When freezing layers in a model, the main goal is to keep learned features fixed while training new parts. The key metrics to watch are validation loss and validation accuracy. These show if the model is learning new tasks well without forgetting old knowledge. If validation loss decreases and accuracy improves, freezing is helping. If not, the frozen layers might block learning.

Confusion matrix example
    Confusion Matrix (after freezing some layers):

          Predicted
          Pos   Neg
    Actual
    Pos   85    15
    Neg   10    90

    TP = 85, FP = 10, TN = 90, FN = 15

    Precision = 85 / (85 + 10) = 0.895
    Recall = 85 / (85 + 15) = 0.85
    F1 Score = 2 * (0.895 * 0.85) / (0.895 + 0.85) ≈ 0.872
    

This shows the model still predicts well after freezing layers, balancing precision and recall.

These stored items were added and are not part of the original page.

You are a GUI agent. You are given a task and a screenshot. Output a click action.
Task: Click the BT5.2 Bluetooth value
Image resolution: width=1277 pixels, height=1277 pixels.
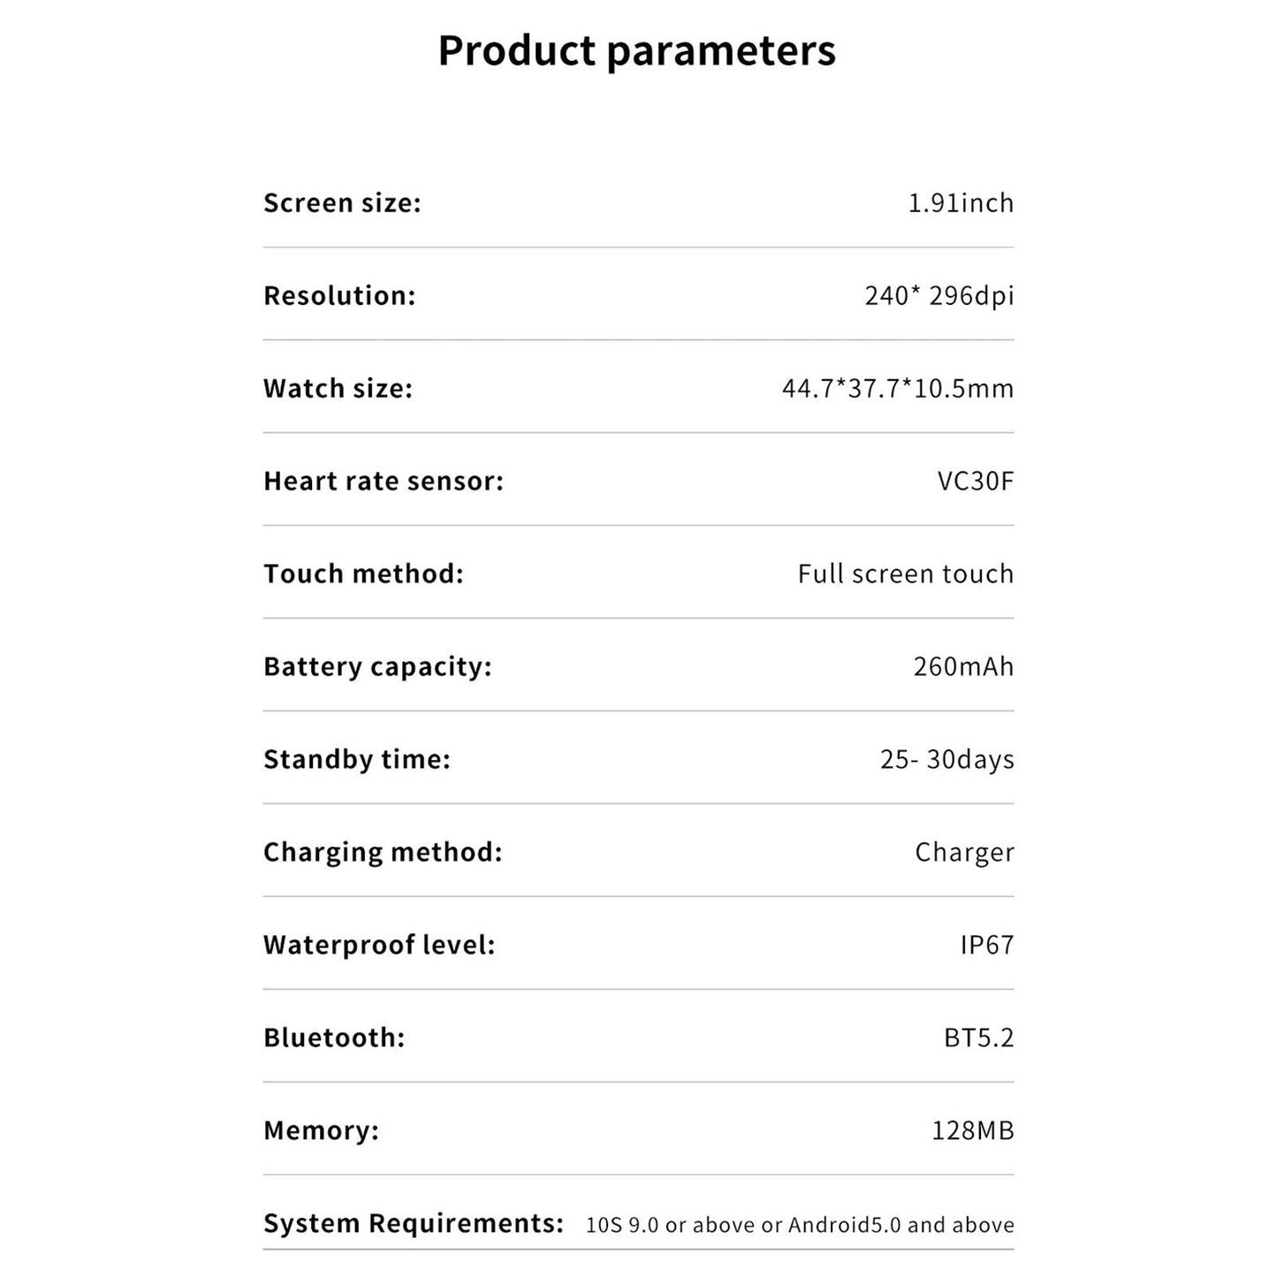click(978, 1038)
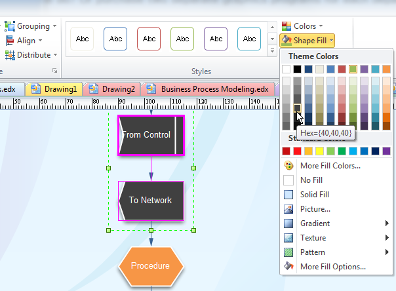Open More Fill Options
This screenshot has height=291, width=396.
pos(288,267)
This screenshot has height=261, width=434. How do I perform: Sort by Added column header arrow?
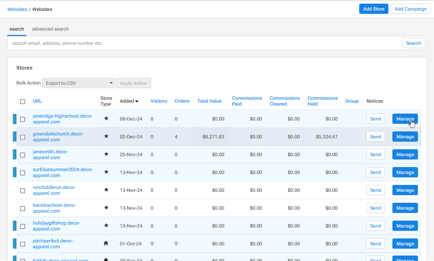click(136, 101)
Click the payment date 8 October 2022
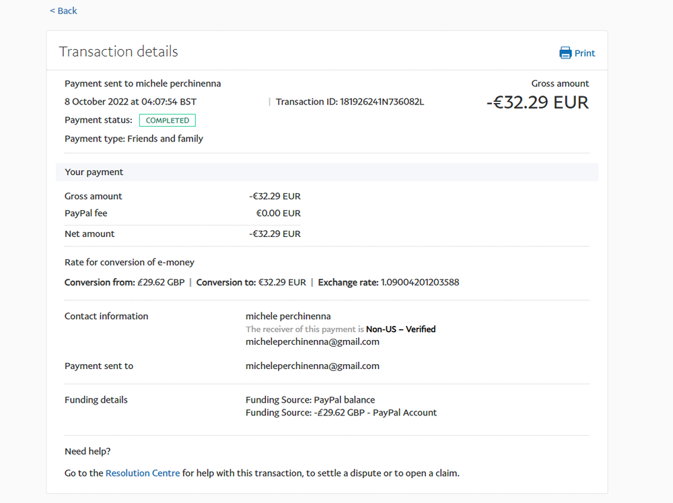Screen dimensions: 673x503 pos(130,102)
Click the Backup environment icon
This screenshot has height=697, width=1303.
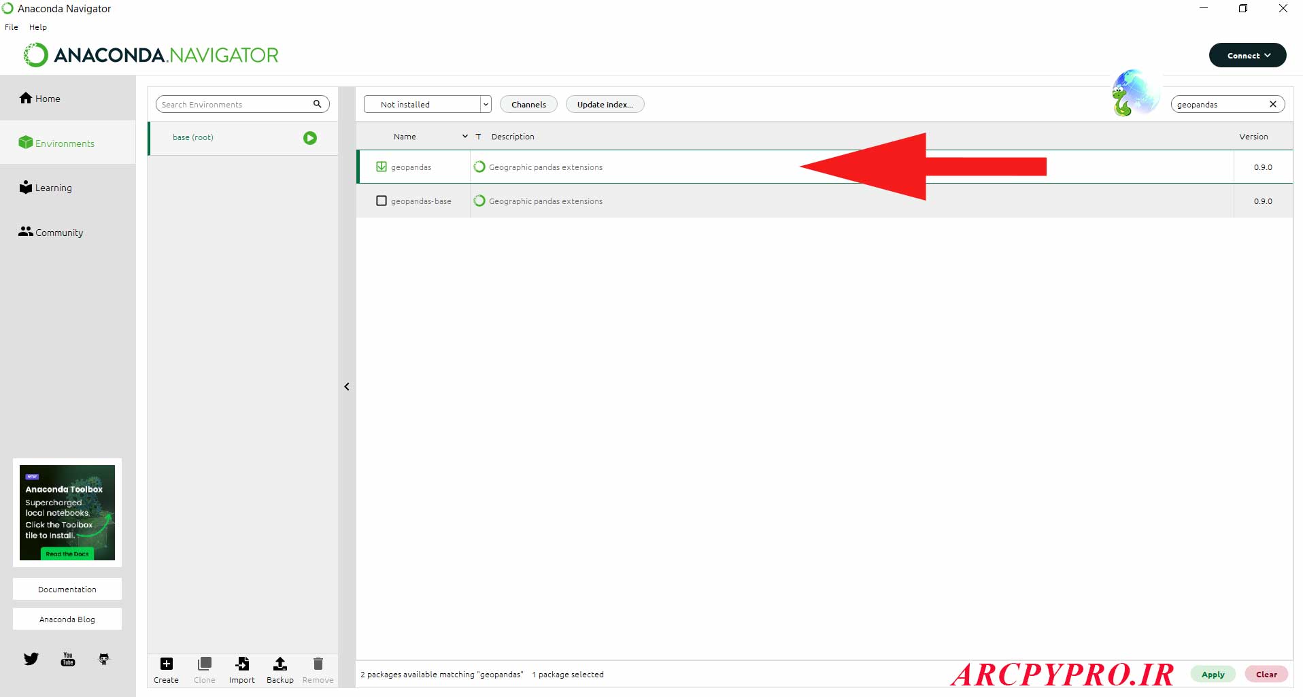[x=280, y=664]
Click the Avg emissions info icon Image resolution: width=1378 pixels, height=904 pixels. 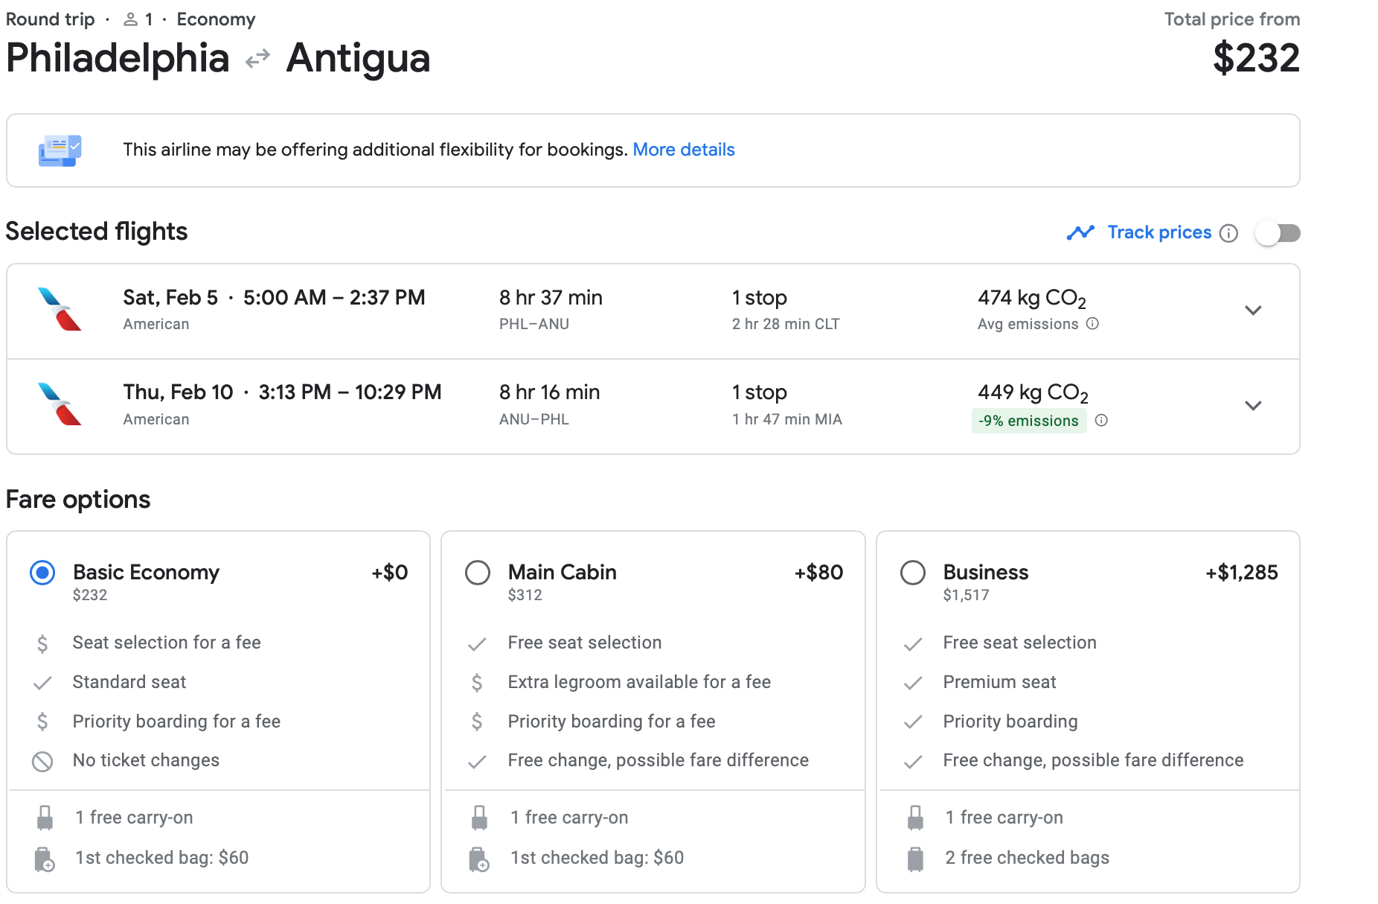[1092, 324]
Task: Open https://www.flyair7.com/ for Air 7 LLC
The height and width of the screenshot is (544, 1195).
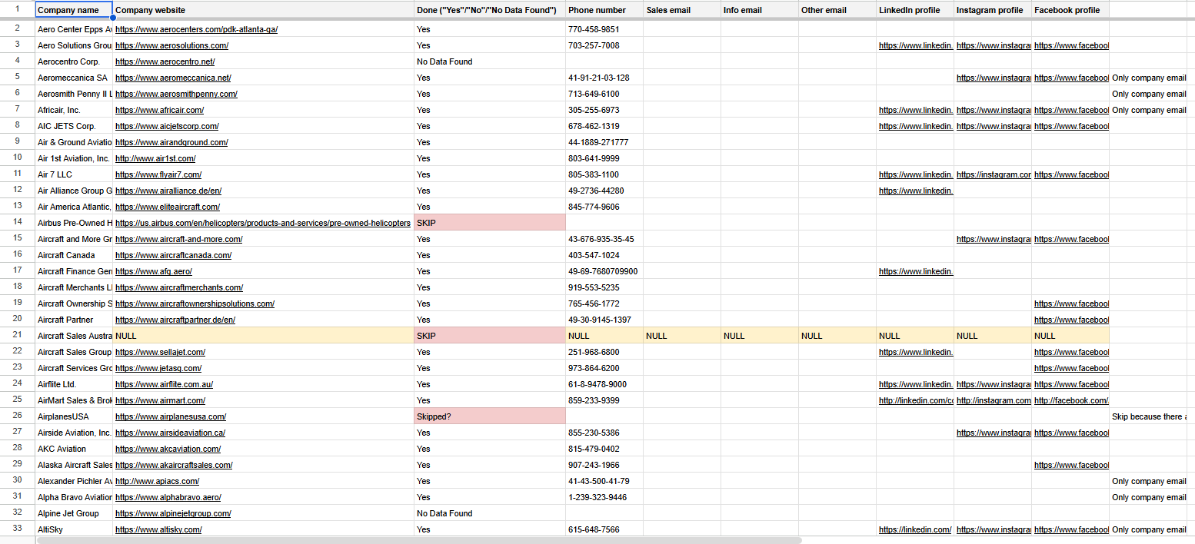Action: [158, 174]
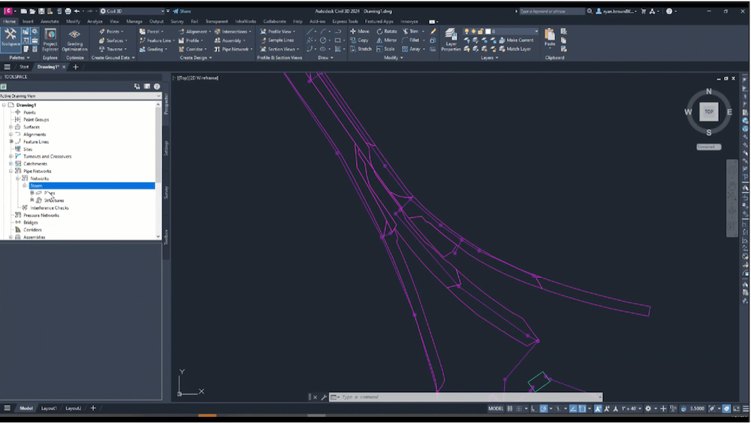Screen dimensions: 751x423
Task: Expand the Surfaces tree node
Action: pyautogui.click(x=11, y=127)
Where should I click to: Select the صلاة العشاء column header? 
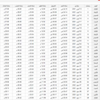[x=6, y=6]
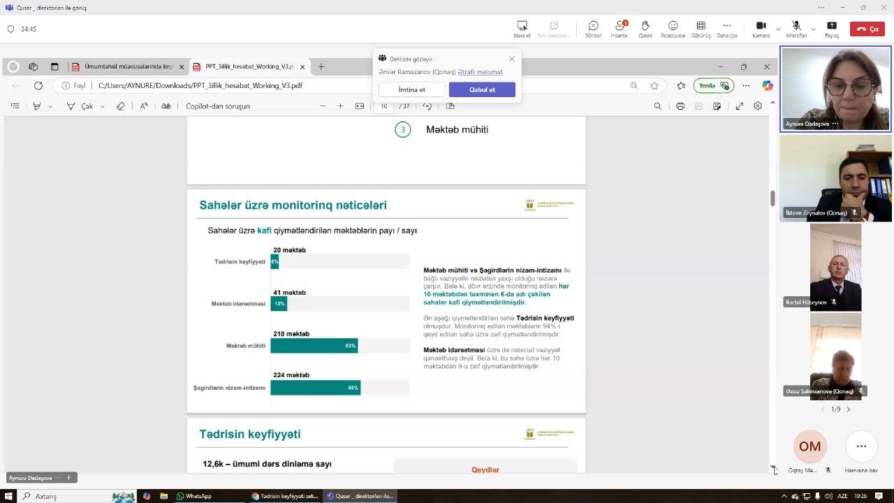The image size is (894, 503).
Task: Select the eraser tool in PDF toolbar
Action: pyautogui.click(x=120, y=106)
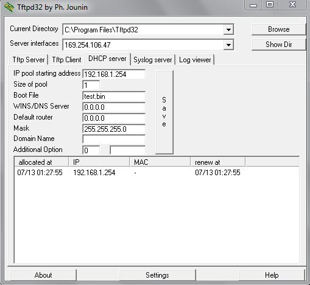
Task: Minimize the Tftpd32 window
Action: [x=253, y=5]
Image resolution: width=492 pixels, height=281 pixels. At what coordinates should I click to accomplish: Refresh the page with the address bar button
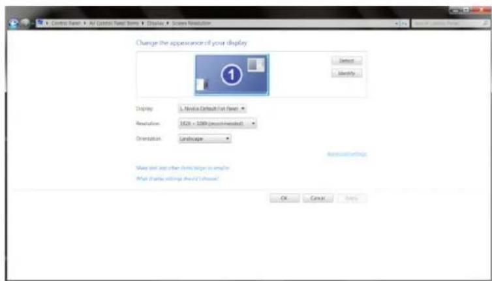point(403,23)

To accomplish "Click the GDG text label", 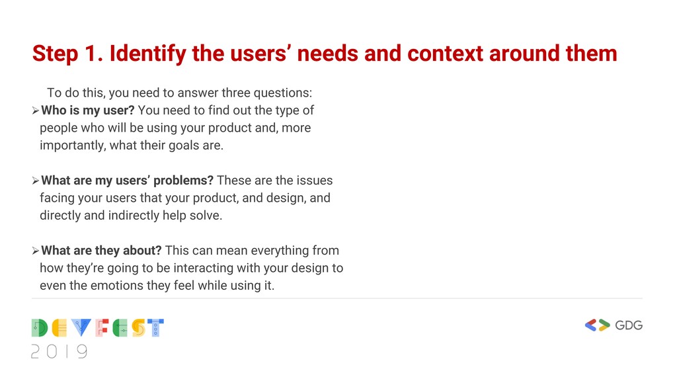I will coord(629,325).
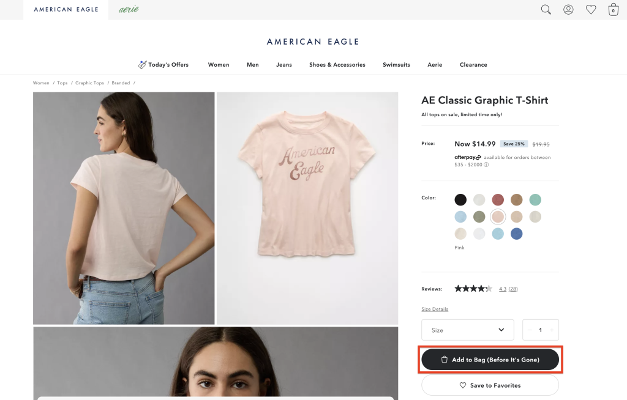Image resolution: width=627 pixels, height=400 pixels.
Task: Increase quantity with the plus stepper
Action: 552,330
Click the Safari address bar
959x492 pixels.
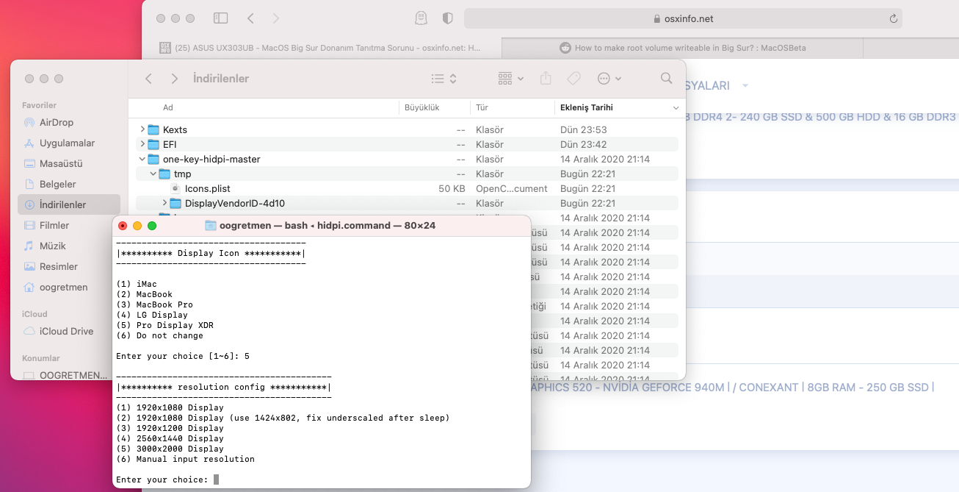682,18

Precision vs Recall tradeoff with Freezing layers

Freezing layers can limit how much the model adapts. This might keep precision high by avoiding false alarms but reduce recall if the model misses new patterns.

For example, in a spam filter, freezing early layers keeps known spam features fixed, so precision stays high (few good emails marked spam). But recall might drop if new spam types appear and the model can't learn them well.

Choosing which layers to freeze balances this tradeoff: freeze too many and recall drops, freeze too few and training is slower or unstable.

What "good" vs "bad" metric values look like for Freezing layers

Good: Validation accuracy improves or stays stable, validation loss decreases, and precision and recall remain balanced after freezing layers.

Bad: Validation accuracy drops, loss stays high or increases, or recall drops sharply indicating the model can't learn new patterns due to frozen layers.

Common pitfalls when evaluating Freezing layers
  • Overfitting: If only final layers train, they might overfit small new data while frozen layers don't adapt.
  • Data leakage: Using test data during tuning can falsely show good metrics.
  • Ignoring validation loss: Accuracy alone can hide if model is not improving properly.
  • Freezing too many layers: Can block learning new features, hurting recall and overall performance.
Self-check question

Your model has 98% accuracy but only 12% recall on fraud detection after freezing layers. Is it good for production? Why or why not?

Answer: No, it is not good. High accuracy can be misleading if fraud cases are rare. Low recall means the model misses most frauds, which is dangerous. The frozen layers might prevent learning new fraud patterns, so you should adjust which layers to freeze or retrain more.

Key Result
Validation accuracy and recall are key to check if freezing layers helps learning without losing important new patterns.